Unfortunately, Spark does not allow you to name your output files, so if you need to distinguish which files were the output of a particular job you should group your files by timestamped folders (e.g. gs://de-book-dataproc/cleaned_files_20201031/).

Deleting a PySpark Cluster

If you have periodic need for data processing with Spark, then you should delete your Clusters once you are done using them. It only takes a minute or two to build a new Cluster, and you don't want to be paying for a Cluster you're not using.

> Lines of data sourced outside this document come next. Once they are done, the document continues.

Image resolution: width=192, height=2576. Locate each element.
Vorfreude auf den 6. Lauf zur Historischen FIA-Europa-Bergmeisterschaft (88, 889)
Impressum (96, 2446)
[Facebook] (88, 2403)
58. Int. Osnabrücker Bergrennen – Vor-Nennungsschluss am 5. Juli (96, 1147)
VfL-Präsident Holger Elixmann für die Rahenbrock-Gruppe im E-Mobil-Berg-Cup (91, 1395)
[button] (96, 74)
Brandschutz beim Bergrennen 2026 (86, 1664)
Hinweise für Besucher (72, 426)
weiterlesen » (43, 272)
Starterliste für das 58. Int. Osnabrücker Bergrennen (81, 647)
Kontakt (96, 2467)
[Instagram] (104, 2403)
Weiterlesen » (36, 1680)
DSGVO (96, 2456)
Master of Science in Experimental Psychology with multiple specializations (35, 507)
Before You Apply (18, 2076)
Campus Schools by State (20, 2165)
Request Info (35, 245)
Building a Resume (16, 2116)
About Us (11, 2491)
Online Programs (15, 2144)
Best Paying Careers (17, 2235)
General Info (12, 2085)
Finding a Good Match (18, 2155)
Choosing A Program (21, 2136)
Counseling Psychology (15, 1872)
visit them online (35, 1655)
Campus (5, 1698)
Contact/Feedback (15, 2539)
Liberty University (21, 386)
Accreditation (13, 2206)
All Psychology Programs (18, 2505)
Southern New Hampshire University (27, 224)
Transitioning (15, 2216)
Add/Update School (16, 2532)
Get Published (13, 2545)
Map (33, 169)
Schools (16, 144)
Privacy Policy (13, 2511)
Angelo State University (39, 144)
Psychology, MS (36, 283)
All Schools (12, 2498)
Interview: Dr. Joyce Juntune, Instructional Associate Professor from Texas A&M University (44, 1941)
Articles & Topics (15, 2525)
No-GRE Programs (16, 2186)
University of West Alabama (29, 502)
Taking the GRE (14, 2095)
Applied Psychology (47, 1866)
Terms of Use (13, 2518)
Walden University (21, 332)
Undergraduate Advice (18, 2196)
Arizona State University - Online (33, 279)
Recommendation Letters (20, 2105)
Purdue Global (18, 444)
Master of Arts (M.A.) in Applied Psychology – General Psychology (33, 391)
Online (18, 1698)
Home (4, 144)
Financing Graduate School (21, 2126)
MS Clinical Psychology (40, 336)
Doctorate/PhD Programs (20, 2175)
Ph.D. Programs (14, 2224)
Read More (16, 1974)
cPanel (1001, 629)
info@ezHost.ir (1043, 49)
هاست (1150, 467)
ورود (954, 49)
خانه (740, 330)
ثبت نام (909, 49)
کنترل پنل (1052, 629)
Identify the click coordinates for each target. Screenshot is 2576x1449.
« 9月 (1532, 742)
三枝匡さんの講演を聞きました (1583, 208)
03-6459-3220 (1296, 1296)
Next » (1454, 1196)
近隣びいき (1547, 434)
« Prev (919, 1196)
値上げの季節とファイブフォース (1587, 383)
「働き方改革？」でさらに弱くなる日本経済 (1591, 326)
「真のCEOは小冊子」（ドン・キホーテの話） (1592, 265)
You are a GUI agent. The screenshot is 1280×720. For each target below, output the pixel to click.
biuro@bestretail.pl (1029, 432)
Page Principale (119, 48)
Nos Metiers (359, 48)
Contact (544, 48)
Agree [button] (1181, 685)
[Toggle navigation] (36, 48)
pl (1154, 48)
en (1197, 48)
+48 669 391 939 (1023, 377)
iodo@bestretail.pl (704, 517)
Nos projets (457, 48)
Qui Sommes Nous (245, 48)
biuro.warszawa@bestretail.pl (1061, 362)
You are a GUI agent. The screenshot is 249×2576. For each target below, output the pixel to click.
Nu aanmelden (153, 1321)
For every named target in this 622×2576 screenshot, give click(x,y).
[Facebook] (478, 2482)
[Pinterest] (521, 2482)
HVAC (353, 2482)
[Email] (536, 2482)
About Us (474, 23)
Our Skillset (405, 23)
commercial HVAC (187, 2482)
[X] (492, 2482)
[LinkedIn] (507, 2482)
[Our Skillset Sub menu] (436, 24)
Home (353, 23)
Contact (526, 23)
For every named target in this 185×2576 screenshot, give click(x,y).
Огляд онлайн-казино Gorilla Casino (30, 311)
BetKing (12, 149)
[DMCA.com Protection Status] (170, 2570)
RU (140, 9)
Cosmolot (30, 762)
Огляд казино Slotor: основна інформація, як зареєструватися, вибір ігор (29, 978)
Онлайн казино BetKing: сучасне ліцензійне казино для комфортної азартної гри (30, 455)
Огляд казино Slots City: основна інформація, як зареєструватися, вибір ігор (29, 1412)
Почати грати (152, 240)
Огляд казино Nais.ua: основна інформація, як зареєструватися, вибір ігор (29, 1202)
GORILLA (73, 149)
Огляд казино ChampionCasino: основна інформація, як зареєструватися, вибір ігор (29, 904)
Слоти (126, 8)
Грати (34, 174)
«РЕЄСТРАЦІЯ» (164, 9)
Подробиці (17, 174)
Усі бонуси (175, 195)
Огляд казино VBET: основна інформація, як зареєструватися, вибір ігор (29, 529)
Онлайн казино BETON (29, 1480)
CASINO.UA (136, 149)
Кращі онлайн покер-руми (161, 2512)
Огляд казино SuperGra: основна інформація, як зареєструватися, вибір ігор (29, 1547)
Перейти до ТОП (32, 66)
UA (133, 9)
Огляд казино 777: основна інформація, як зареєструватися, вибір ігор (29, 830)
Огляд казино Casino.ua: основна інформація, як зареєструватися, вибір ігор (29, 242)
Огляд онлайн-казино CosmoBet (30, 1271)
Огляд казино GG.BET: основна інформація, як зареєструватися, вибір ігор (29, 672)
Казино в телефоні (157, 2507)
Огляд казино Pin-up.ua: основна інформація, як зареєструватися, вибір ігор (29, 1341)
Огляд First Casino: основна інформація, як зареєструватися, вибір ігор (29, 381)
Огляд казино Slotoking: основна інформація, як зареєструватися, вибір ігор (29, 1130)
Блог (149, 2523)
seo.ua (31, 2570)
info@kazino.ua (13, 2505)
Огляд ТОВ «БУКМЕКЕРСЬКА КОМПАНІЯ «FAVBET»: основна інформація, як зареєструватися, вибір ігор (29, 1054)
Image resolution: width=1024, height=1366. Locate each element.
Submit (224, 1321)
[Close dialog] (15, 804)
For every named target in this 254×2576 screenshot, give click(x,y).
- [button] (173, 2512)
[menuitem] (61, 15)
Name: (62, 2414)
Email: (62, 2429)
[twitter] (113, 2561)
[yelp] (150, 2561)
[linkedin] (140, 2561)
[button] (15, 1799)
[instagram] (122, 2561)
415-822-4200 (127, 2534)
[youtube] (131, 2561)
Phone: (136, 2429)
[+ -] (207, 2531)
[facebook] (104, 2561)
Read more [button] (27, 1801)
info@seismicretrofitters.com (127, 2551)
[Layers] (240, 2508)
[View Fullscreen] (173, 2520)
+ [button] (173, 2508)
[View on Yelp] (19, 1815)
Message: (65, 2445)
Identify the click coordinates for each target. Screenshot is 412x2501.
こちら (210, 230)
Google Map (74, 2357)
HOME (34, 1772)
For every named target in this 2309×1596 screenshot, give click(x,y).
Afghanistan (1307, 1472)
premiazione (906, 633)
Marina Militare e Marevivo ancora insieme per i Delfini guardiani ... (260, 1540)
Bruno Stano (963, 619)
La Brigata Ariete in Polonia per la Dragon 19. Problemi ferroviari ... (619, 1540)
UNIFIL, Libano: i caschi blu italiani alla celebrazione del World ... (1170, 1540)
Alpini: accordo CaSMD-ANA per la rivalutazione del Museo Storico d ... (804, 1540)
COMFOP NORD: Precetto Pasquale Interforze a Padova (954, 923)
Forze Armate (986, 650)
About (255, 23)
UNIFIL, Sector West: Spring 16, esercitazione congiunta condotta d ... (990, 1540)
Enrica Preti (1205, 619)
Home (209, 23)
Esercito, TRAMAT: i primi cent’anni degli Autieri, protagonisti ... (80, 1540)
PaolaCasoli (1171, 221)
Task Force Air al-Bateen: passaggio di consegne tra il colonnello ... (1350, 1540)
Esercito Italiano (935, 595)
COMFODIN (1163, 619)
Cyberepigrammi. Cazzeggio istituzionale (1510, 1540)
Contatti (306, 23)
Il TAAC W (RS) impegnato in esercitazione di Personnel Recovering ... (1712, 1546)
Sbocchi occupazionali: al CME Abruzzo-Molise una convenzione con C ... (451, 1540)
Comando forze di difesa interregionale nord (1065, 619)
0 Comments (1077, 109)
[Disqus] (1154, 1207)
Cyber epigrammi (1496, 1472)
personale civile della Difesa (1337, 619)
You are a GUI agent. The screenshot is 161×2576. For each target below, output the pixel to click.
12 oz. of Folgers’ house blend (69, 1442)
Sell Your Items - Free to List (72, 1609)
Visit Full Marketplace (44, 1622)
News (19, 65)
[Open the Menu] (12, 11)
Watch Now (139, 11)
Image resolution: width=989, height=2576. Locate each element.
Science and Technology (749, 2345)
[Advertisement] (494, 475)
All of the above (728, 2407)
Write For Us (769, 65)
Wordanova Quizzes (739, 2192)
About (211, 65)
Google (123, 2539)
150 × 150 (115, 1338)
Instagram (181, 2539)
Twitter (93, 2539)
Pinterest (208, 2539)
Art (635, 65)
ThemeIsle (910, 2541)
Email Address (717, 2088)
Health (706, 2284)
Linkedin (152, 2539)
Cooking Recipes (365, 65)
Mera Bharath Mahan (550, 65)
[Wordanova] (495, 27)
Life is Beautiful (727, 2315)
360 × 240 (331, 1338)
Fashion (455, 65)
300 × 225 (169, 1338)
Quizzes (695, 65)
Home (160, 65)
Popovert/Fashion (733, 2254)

> gcloud dataproc clusters delete my-cluster --region=us-central1

However, if you are continuously using your Dataproc Cluster (e.g. to process data from a pipeline that has batches every 10 minutes), then it may make sense to leave your Cluster up all the time.

Dataproc and Composer

We've talked about how to use Dataproc, but we haven't really discussed how to integrate it into our Data Pipelines. The answer is simple enough, we can create tasks in Airflow (discussed in Chapter 5) to create the Cluster, submit the job, then delete the Cluster:

t_create_cluster = BashOperator(
    task_id='create_cluster',
    bash_command="""
        gcloud dataproc clusters create my-cluster \\
            --region=us-central1 \\
            --num-workers=2 \\
            --worker-machine-type=n2-standard-2 \\
            --image-version=1.5-debian10
    """,
    dag=dag
)

t_submit_job = BashOperator(
    task_id='submit_job',
    bash_command="""
        gcloud dataproc jobs submit pyspark \\
            gs://de-book-dataproc/flattener.py \\
            --cluster=my-cluster \\
            --region=us-central1
    """,
    dag=dag
)
t_submit_job.set_upstream(t_create_cluster)

t_delete_cluster = BashOperator(
    task_id='delete_cluster',
    bash_command='gcloud dataproc clusters delete my-cluster --region=us-central1',
    dag=dag
)
t_delete_cluster.set_upstream(t_submit_job)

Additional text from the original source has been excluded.